Atlet Senam Terkendala Tempat Pelatnas dan Peralatan

Atlet Senam Terkendala Tempat Pelatnas dan Peralatan
Peralatan senam ritmik berupa bola, gada, dan pita yang digunakan pesenam saat berlatih untuk babak Final Individual semua alat (All Around) Senam ritmik Asian Games 2018 di Jakarta International Expo (JIEXPO) Kemayoran, Jakarta, 28 Agustus 2018. ( Foto: INASGOC / Rakhmawaty La'lang )
Hendro D Situmorang / YUD Senin, 1 April 2019 | 08:53 WIB

Jakarta, Beritasatu.com Pengurus Besar Persatuan Senam Indonesia (PB Persani) menilai para atletnya masih terkendala tempat lokasi dan peralatan untuk mengelar pusat pelatihan nasional (pelatnas) untuk SEA Games 2019. Hal ini dikarenakan cabang olahraga senam (gymnastic) belum memiliki hall sendiri, setelah gedung senam yang sebelumnya ada di Gelora Bung Karno (GBK) tersebut dibongkar untuk kepentingan Asian Games 2018 lalu dan belum diberikan penggantinya.

Ketua Umum PB Persani terpilih periode 2019-2023, Ita Yuliati Irawan mengatakan pihaknya membidik 1 medali emas.
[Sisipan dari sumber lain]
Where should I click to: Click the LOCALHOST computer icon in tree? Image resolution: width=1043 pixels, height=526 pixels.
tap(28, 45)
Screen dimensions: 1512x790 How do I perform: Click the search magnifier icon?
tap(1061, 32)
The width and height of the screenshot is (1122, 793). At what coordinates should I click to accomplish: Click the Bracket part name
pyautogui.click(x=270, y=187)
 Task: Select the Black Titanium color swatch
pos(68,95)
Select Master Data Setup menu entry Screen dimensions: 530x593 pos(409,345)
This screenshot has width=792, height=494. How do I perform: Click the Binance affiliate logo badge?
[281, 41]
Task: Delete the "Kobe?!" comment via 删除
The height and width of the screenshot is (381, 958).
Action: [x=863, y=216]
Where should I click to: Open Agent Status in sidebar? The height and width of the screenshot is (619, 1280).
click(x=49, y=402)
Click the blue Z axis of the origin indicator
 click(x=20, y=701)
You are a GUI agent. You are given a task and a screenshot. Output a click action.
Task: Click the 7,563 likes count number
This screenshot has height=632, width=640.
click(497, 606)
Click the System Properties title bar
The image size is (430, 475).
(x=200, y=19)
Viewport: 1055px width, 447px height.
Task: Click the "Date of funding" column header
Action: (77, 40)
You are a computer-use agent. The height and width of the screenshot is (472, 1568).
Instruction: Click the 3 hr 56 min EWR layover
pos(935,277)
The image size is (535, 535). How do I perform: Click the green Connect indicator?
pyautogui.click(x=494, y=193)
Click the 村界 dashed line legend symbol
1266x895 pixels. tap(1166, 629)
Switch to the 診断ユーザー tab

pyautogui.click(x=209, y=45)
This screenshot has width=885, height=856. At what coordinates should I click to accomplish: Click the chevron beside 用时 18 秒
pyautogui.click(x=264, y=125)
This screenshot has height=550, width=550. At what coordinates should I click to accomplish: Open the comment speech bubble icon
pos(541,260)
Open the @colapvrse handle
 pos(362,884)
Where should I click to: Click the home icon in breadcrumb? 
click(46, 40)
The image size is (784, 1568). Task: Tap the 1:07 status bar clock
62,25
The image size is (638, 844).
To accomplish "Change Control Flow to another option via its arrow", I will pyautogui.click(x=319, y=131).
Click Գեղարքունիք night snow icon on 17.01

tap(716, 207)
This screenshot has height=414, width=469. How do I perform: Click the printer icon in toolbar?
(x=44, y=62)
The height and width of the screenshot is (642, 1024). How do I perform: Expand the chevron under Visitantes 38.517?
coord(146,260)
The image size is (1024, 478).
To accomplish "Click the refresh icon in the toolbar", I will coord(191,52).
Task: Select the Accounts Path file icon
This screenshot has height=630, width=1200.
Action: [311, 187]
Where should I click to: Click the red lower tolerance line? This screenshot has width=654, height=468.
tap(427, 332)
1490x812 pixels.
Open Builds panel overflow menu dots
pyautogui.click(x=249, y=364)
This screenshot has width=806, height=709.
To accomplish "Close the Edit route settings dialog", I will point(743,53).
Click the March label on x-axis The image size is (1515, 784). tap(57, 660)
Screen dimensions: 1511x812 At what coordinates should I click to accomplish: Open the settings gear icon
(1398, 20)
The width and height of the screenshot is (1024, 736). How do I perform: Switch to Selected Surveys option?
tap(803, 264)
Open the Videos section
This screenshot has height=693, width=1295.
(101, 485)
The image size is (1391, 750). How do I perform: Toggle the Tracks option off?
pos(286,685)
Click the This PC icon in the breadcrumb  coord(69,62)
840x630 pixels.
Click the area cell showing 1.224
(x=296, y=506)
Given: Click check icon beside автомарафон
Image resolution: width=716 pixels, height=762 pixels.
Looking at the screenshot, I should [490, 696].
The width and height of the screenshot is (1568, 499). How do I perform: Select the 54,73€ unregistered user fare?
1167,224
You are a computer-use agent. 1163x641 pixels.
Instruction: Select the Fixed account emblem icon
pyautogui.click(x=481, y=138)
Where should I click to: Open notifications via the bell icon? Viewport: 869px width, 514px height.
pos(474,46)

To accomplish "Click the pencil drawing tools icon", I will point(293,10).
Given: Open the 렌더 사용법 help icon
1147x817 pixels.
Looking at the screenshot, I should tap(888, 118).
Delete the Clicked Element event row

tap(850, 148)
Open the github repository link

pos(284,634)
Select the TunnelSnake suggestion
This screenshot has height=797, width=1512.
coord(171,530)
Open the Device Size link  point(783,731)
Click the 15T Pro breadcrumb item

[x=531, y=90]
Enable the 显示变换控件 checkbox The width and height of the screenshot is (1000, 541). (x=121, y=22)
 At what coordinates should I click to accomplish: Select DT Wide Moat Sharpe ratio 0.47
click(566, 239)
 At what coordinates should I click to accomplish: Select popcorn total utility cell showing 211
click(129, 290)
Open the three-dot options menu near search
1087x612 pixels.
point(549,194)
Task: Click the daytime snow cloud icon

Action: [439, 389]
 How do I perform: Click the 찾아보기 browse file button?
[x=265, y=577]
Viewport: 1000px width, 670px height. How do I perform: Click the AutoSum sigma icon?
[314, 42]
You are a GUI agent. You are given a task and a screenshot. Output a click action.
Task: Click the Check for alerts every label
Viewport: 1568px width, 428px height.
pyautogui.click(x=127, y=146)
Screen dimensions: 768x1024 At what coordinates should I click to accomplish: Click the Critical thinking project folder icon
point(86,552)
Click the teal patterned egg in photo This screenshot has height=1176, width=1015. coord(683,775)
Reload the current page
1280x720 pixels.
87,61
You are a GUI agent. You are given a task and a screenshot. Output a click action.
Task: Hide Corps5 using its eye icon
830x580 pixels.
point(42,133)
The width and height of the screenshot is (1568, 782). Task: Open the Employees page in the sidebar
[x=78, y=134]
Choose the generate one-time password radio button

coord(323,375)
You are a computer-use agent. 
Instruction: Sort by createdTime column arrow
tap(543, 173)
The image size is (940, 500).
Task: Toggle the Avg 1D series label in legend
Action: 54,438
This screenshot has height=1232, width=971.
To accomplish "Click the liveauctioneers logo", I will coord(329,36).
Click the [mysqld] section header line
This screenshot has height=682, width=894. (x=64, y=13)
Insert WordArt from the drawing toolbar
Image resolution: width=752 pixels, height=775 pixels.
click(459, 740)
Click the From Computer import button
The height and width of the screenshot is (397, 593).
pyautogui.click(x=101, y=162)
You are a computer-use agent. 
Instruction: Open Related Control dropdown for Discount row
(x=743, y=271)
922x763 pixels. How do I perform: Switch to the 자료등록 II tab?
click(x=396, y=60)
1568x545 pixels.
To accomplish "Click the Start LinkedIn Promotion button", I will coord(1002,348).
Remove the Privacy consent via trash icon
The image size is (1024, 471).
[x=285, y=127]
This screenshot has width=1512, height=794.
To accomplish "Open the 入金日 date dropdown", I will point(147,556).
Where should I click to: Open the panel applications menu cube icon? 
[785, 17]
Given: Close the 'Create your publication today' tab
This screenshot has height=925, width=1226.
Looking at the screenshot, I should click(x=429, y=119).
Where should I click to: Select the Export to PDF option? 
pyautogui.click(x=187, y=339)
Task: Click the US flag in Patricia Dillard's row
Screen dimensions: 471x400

Tapi seperti biasa, cabornya memiliki kendala tidak adanya wadah terpusat sendiri, sehingga saat ini masih desentralisasi di Riau, Jawa Timur, DKI dan Lampung.

"Kemungkinan menjelang SEA Games 2019 nanti kami akan menggunakan hall di Jakabaring, Palembang. Kami akan tinjau dulu ke Palembang, Sumsek dan melihat kemungkinannya apakah bisa atau tidak. Sementara untuk pendanaan sampai saat ini kami belum tandatangan MoU dengan Kempora, karena masalah angka yang belum sepakat," katanya ketika dihubungi SP, Senin (1/4/2019).

PB Persani mengajukan nilai Rp23 milyar dengan memasukkan program try out dan training camp SEA Games untuk 4 disiplin,
Woman Artistic Gymnastic (WAG), Man Artistic Gymnastic (MAG) ritmik dan aerobik. Selain itu juga memasukkan program pelatihan di Amerika Serikat untuk atlet andalan senam yakni Rifda dan Agus guna menuju Olimpiade 2020.

Untuk itu dukungan semua pemerhati gymnastic sangat dibutuhkan karena cabor olimpiade ini ada 14 jumlah pertandingannya. Bila diikuti tim putra dan putri sudah bisa berkontribusi 28 medali untuk ajang event nasional maupun internasional.

"Bila dukungan pemerintah besar untuk membenahi cabor ini, Indonesia bisa menjadi negara yang selalu berada di daftar papan atas perolehan medali di multieven internasional seperti Asian Games, SEA Games dan juga Olimpiade. Jadi, gymnastic itu induk olahraga. Sangat disayangkan kalau tidak diperhatikan. Saya juga mengingatkan perlunya sertifikasi dan pendanan bagi klub senam di Tanah Air agar Indobesia memiliki atlet, pelatih dan wasit yang memiliki kompetensi tinggi,” tegasnya.

Ketua Umum PB Persani demisioner, Ilya Avianti menilai dalam dua tahun kepengurusannya periode 2016-2018, kasih sayang pemerintah pada cabor senam masih minim. Peralatan senam yang mahal, tidak adanya gedung latihan dan minimnya dana pemerintah membuat rencana kerja baik di pusat maupun daerah pelaksanaannya tersendat.

“Peralatan senam sebanyak 4 set yang diperoleh pada hajatan Asian Games Agustus 2018 lalu sampai saat ini masih tertahan dan belum diperoleh karena vendor belum membayar pajak masuknya sekitar Rp 4 miliar,” ungkap dia akhir pekan lalu saat Rapat Anggota Nasional (RAN) dan Kongres Persani di Jakarta.

Ia pun berpesan pada pengurus dan ketua umum terpilih, Ita Yuliati Irawan agar segera membuat rencana kerja yang bisa jadi road map dan dilaksanakan di pemprov. Ilya juga mengharapkan pengurus baru memperbanyak kejuaraan berbayar karena dana pemerintah sangat minim untuk pengembangan olahraga di Tanah Air.